What is expected:
Write out all of the entries, matching the original exactly.

Items from a dataset:
_ _ _ _ _ _ _
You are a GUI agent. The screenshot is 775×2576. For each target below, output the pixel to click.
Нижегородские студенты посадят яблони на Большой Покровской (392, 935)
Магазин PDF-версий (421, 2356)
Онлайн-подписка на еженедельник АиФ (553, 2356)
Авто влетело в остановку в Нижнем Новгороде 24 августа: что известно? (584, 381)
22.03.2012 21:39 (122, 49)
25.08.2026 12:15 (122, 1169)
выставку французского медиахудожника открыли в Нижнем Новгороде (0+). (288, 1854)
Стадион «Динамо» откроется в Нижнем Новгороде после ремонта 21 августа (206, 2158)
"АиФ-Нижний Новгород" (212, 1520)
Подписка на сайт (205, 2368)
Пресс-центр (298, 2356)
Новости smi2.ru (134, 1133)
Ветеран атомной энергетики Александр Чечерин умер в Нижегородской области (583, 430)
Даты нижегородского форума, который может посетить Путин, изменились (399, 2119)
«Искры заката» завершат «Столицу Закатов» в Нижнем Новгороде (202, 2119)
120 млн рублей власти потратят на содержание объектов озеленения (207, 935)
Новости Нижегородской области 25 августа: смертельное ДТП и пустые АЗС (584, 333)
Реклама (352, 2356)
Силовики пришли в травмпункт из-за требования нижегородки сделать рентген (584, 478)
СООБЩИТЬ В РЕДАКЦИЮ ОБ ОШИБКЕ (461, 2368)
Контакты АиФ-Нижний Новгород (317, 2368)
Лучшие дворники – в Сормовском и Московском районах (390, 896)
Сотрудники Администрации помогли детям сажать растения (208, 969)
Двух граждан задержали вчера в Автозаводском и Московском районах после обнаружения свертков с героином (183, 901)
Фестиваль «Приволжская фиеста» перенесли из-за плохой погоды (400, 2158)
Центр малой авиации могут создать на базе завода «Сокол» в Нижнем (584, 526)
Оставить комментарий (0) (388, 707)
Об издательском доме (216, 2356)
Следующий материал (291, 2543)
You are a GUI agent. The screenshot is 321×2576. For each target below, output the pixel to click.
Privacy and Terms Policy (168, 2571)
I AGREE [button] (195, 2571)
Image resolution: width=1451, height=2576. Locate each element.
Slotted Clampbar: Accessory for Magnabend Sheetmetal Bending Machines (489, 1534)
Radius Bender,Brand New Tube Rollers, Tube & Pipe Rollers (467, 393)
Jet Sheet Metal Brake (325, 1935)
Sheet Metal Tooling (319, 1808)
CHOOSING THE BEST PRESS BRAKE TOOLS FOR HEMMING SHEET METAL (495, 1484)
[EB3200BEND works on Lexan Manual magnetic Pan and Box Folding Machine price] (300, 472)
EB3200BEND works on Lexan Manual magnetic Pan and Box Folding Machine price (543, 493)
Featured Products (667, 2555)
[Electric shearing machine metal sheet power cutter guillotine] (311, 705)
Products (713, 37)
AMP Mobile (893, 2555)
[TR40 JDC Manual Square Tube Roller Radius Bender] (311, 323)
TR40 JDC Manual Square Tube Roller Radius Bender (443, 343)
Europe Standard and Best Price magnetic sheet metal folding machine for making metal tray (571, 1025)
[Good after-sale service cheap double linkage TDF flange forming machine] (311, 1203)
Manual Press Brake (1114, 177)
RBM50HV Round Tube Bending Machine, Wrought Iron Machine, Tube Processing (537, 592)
_ _ _ _ _ _ _
Output for this task:
You are a GUI agent. The screenshot is 775×2576. For each target below, output the pixel to click.
Нижегородские студенты посадят яблони на Большой Покровской (392, 935)
Магазин PDF-версий (421, 2356)
Онлайн-подписка на еженедельник АиФ (553, 2356)
Авто влетело в остановку в Нижнем Новгороде 24 августа: что известно? (584, 381)
22.03.2012 21:39 (122, 49)
25.08.2026 12:15 (122, 1169)
выставку французского медиахудожника открыли в Нижнем Новгороде (0+). (288, 1854)
Стадион «Динамо» откроется в Нижнем Новгороде после ремонта 21 августа (206, 2158)
"АиФ-Нижний Новгород" (212, 1520)
Подписка на сайт (205, 2368)
Пресс-центр (298, 2356)
Новости smi2.ru (134, 1133)
Ветеран атомной энергетики Александр Чечерин умер в Нижегородской области (583, 430)
Даты нижегородского форума, который может посетить Путин, изменились (399, 2119)
«Искры заката» завершат «Столицу Закатов» в Нижнем Новгороде (202, 2119)
120 млн рублей власти потратят на содержание объектов озеленения (207, 935)
Новости Нижегородской области 25 августа: смертельное ДТП и пустые АЗС (584, 333)
Реклама (352, 2356)
Силовики пришли в травмпункт из-за требования нижегородки сделать рентген (584, 478)
СООБЩИТЬ В РЕДАКЦИЮ ОБ ОШИБКЕ (461, 2368)
Контакты АиФ-Нижний Новгород (317, 2368)
Лучшие дворники – в Сормовском и Московском районах (390, 896)
Сотрудники Администрации помогли детям сажать растения (208, 969)
Двух граждан задержали вчера в Автозаводском и Московском районах после обнаружения свертков с героином (183, 901)
Фестиваль «Приволжская фиеста» перенесли из-за плохой погоды (400, 2158)
Центр малой авиации могут создать на базе завода «Сокол» в Нижнем (584, 526)
Оставить комментарий (0) (388, 707)
Об издательском доме (216, 2356)
Следующий материал (291, 2543)
You are a GUI agent. The screenshot is 321×2576. For each target below, output the pixel to click.
Privacy and Terms Policy (168, 2571)
I AGREE [button] (195, 2571)
Image resolution: width=1451, height=2576. Locate each element.
Slotted Clampbar: Accessory for Magnabend Sheetmetal Bending Machines (489, 1534)
Radius Bender,Brand New Tube Rollers, Tube & Pipe Rollers (467, 393)
Jet Sheet Metal Brake (325, 1935)
Sheet Metal Tooling (319, 1808)
CHOOSING THE BEST PRESS BRAKE TOOLS FOR HEMMING SHEET METAL (495, 1484)
[EB3200BEND works on Lexan Manual magnetic Pan and Box Folding Machine price] (300, 472)
EB3200BEND works on Lexan Manual magnetic Pan and Box Folding Machine price (543, 493)
Featured Products (667, 2555)
[Electric shearing machine metal sheet power cutter guillotine] (311, 705)
Products (713, 37)
AMP Mobile (893, 2555)
[TR40 JDC Manual Square Tube Roller Radius Bender] (311, 323)
TR40 JDC Manual Square Tube Roller Radius Bender (443, 343)
Europe Standard and Best Price magnetic sheet metal folding machine for making metal tray (571, 1025)
[Good after-sale service cheap double linkage TDF flange forming machine] (311, 1203)
Manual Press Brake (1114, 177)
RBM50HV Round Tube Bending Machine, Wrought Iron Machine, Tube Processing (537, 592)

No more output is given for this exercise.